PROBLEM DETAILS: Transcribe the records underneath word for word, and leave no line out.

EXERCISE MATERIAL:

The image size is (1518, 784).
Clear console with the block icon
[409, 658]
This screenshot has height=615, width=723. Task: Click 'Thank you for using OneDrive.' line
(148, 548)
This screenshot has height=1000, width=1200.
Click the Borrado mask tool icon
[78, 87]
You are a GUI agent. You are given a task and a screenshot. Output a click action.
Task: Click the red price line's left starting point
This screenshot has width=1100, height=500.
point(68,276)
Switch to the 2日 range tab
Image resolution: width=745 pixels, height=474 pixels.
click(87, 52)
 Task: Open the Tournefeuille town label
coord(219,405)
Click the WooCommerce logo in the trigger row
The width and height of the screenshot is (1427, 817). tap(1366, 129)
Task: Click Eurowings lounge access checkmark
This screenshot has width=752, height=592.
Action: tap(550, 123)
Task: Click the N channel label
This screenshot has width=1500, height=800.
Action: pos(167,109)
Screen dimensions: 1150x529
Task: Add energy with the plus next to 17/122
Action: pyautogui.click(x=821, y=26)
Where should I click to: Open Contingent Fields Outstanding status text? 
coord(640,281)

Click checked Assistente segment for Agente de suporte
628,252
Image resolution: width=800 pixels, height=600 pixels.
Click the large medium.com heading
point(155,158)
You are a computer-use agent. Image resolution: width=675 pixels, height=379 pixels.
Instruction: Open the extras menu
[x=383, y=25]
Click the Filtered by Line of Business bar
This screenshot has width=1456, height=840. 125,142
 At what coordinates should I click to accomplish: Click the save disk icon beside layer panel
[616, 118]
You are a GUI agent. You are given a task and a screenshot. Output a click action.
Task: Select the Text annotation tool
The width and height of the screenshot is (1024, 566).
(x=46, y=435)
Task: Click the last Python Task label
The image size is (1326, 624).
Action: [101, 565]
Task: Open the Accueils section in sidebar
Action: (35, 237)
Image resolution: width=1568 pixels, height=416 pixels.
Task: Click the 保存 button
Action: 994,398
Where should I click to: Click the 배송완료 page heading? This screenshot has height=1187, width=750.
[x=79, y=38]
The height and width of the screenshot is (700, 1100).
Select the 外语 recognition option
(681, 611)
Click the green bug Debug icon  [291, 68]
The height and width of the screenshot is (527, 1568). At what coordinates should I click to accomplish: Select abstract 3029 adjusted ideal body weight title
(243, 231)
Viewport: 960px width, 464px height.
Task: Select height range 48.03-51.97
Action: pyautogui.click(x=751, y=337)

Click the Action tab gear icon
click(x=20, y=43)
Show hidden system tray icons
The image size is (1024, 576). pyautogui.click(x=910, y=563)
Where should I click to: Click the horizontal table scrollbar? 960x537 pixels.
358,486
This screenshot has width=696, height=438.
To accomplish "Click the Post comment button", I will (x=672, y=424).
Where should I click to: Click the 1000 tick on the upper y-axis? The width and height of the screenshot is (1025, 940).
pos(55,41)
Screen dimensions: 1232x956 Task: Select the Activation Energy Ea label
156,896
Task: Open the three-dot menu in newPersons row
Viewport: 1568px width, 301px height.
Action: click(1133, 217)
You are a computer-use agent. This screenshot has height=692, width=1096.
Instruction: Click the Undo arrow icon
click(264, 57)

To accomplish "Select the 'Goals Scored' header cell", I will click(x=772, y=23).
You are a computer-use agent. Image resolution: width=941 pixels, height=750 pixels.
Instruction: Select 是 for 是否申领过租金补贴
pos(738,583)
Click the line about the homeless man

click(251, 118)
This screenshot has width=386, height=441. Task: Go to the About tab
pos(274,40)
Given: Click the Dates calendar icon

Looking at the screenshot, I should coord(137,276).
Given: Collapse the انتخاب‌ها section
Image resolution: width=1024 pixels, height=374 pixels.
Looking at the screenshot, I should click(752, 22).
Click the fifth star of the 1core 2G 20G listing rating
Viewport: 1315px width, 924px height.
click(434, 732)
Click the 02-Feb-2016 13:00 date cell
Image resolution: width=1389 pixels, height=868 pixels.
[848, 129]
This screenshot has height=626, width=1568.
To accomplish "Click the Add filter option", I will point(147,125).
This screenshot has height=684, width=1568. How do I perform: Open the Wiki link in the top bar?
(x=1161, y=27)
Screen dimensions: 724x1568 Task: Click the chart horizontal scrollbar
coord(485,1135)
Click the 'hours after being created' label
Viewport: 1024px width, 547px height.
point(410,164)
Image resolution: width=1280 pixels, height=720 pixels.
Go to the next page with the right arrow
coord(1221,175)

RESPONSE TO THE EXERCISE:
The image size is (1518, 784).
Clear console with the block icon
[409, 658]
This screenshot has height=615, width=723. Task: Click 'Thank you for using OneDrive.' line
(148, 548)
This screenshot has height=1000, width=1200.
Click the Borrado mask tool icon
[78, 87]
You are a GUI agent. You are given a task and a screenshot. Output a click action.
Task: Click the red price line's left starting point
This screenshot has width=1100, height=500.
point(68,276)
Switch to the 2日 range tab
Image resolution: width=745 pixels, height=474 pixels.
click(87, 52)
 Task: Open the Tournefeuille town label
coord(219,405)
Click the WooCommerce logo in the trigger row
The width and height of the screenshot is (1427, 817). tap(1366, 129)
Task: Click Eurowings lounge access checkmark
This screenshot has width=752, height=592.
Action: tap(550, 123)
Task: Click the N channel label
This screenshot has width=1500, height=800.
Action: pos(167,109)
Screen dimensions: 1150x529
Task: Add energy with the plus next to 17/122
Action: pyautogui.click(x=821, y=26)
Where should I click to: Open Contingent Fields Outstanding status text? 
coord(640,281)

Click checked Assistente segment for Agente de suporte
628,252
Image resolution: width=800 pixels, height=600 pixels.
Click the large medium.com heading
point(155,158)
You are a computer-use agent. Image resolution: width=675 pixels, height=379 pixels.
Instruction: Open the extras menu
[x=383, y=25]
Click the Filtered by Line of Business bar
This screenshot has width=1456, height=840. 125,142
 At what coordinates should I click to accomplish: Click the save disk icon beside layer panel
[616, 118]
You are a GUI agent. You are given a task and a screenshot. Output a click action.
Task: Select the Text annotation tool
The width and height of the screenshot is (1024, 566).
(x=46, y=435)
Task: Click the last Python Task label
The image size is (1326, 624).
Action: [101, 565]
Task: Open the Accueils section in sidebar
Action: (35, 237)
Image resolution: width=1568 pixels, height=416 pixels.
Task: Click the 保存 button
Action: 994,398
Where should I click to: Click the 배송완료 page heading? This screenshot has height=1187, width=750.
[x=79, y=38]
The height and width of the screenshot is (700, 1100).
Select the 外语 recognition option
(681, 611)
Click the green bug Debug icon  [291, 68]
The height and width of the screenshot is (527, 1568). At what coordinates should I click to accomplish: Select abstract 3029 adjusted ideal body weight title
(243, 231)
Viewport: 960px width, 464px height.
Task: Select height range 48.03-51.97
Action: pyautogui.click(x=751, y=337)

Click the Action tab gear icon
click(x=20, y=43)
Show hidden system tray icons
The image size is (1024, 576). pyautogui.click(x=910, y=563)
Where should I click to: Click the horizontal table scrollbar? 960x537 pixels.
358,486
This screenshot has width=696, height=438.
To accomplish "Click the Post comment button", I will (x=672, y=424).
Where should I click to: Click the 1000 tick on the upper y-axis? The width and height of the screenshot is (1025, 940).
pos(55,41)
Screen dimensions: 1232x956 Task: Select the Activation Energy Ea label
156,896
Task: Open the three-dot menu in newPersons row
Viewport: 1568px width, 301px height.
Action: click(1133, 217)
You are a computer-use agent. This screenshot has height=692, width=1096.
Instruction: Click the Undo arrow icon
click(264, 57)

To accomplish "Select the 'Goals Scored' header cell", I will click(x=772, y=23).
You are a computer-use agent. Image resolution: width=941 pixels, height=750 pixels.
Instruction: Select 是 for 是否申领过租金补贴
pos(738,583)
Click the line about the homeless man

click(251, 118)
This screenshot has width=386, height=441. Task: Go to the About tab
pos(274,40)
Given: Click the Dates calendar icon

Looking at the screenshot, I should coord(137,276).
Given: Collapse the انتخاب‌ها section
Image resolution: width=1024 pixels, height=374 pixels.
Looking at the screenshot, I should click(752, 22).
Click the fifth star of the 1core 2G 20G listing rating
Viewport: 1315px width, 924px height.
click(434, 732)
Click the 02-Feb-2016 13:00 date cell
Image resolution: width=1389 pixels, height=868 pixels.
[848, 129]
This screenshot has height=626, width=1568.
To accomplish "Click the Add filter option", I will point(147,125).
This screenshot has height=684, width=1568. How do I perform: Open the Wiki link in the top bar?
(x=1161, y=27)
Screen dimensions: 724x1568 Task: Click the chart horizontal scrollbar
coord(485,1135)
Click the 'hours after being created' label
Viewport: 1024px width, 547px height.
point(410,164)
Image resolution: width=1280 pixels, height=720 pixels.
Go to the next page with the right arrow
coord(1221,175)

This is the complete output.